## YOUR OBJECTIVE
Skip the pictures. Output only the lines below starting at the line with "Select the 屋面层平面图 drawing title" and ending at the line with "Task: Expand the Preview panel", both ends included, exactly as they are.

## INPUT DATA
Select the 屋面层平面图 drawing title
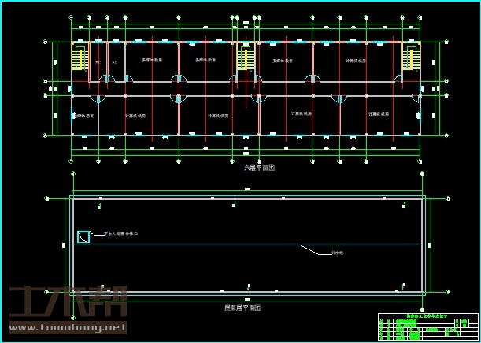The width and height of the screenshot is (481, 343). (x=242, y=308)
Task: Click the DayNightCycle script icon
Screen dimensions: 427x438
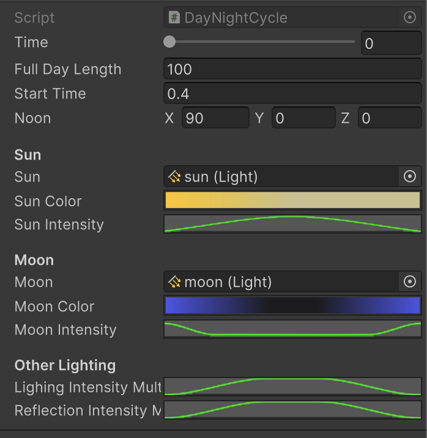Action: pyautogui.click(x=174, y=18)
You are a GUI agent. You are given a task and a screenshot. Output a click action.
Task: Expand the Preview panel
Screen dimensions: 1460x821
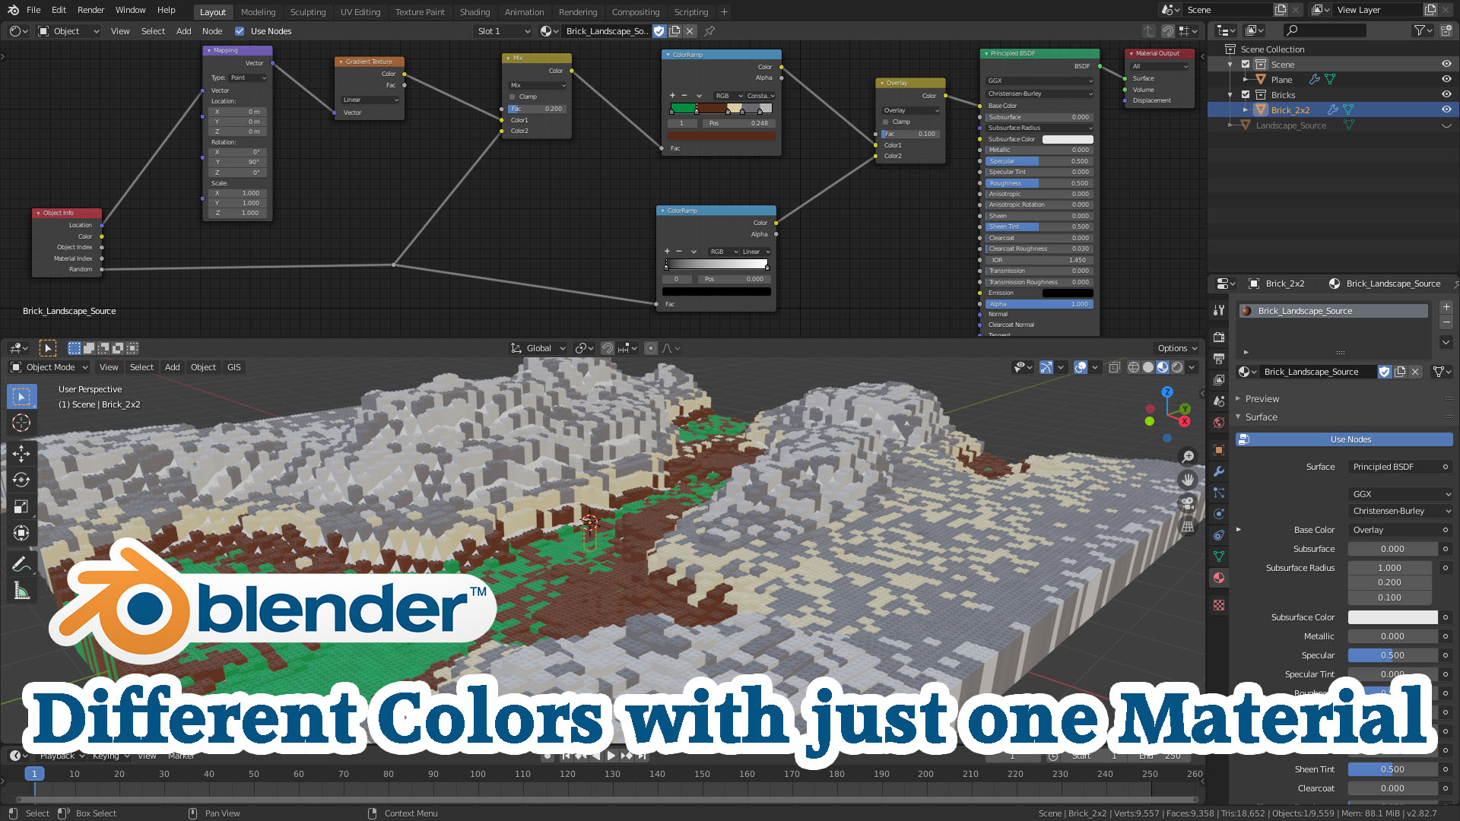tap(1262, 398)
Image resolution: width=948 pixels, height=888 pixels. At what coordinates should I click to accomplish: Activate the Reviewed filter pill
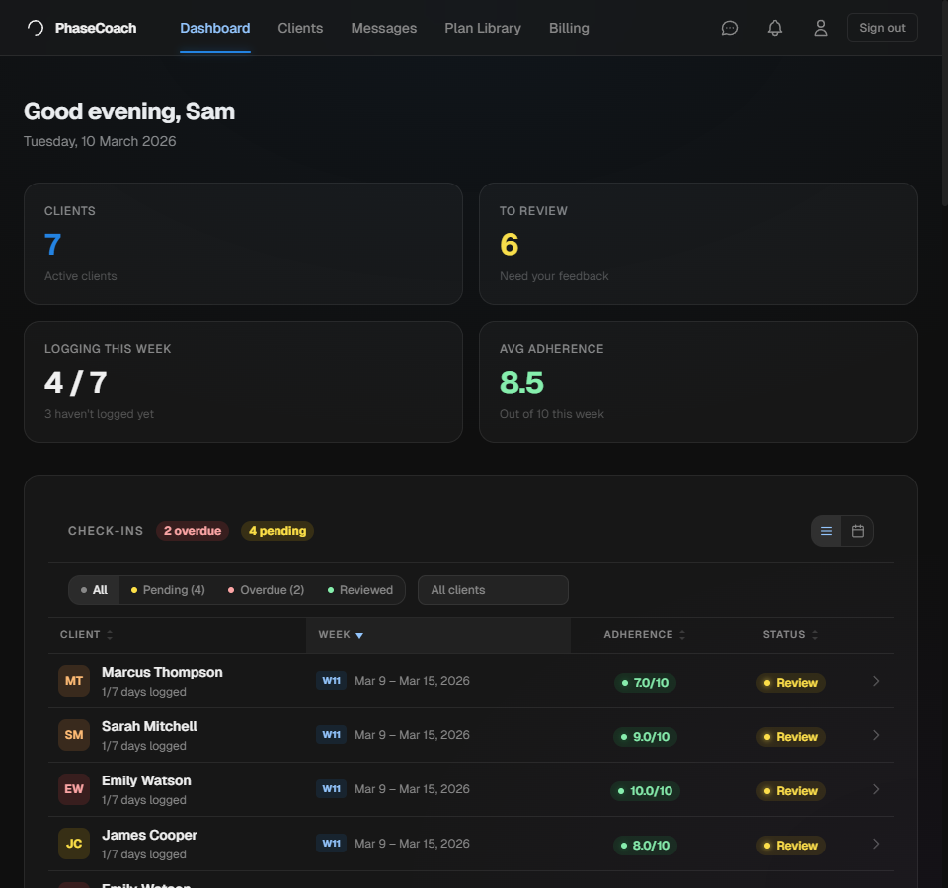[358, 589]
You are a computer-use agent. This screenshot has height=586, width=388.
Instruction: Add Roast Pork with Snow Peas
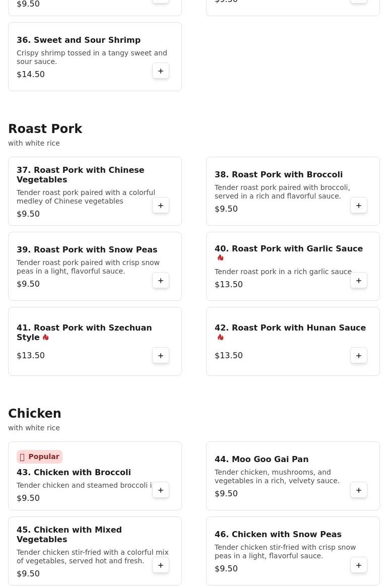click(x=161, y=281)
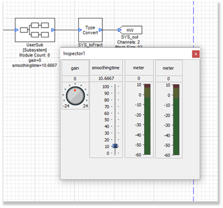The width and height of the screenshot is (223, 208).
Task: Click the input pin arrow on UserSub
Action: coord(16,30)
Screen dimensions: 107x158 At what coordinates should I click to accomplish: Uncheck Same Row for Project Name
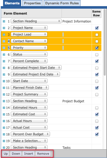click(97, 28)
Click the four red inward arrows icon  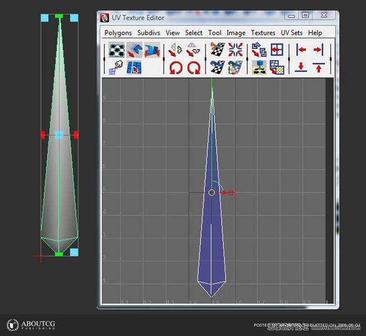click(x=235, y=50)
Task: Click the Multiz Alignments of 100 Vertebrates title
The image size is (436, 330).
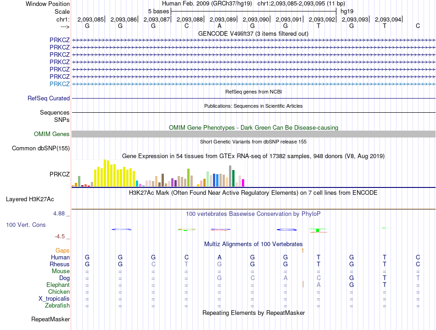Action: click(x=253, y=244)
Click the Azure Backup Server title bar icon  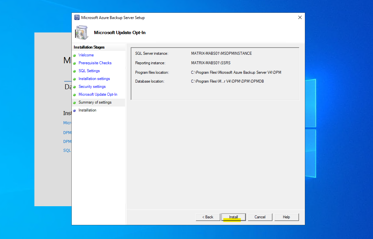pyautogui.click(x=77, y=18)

--

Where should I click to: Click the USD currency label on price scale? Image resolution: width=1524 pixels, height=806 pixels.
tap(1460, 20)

## PROBLEM SOLUTION
Select the 屋面层平面图 drawing title
The width and height of the screenshot is (481, 343). (x=242, y=308)
Task: Click the DayNightCycle script icon
Screen dimensions: 427x438
Action: pyautogui.click(x=174, y=18)
You are a GUI agent. You are given a task and a screenshot. Output a click action.
Task: Expand the Preview panel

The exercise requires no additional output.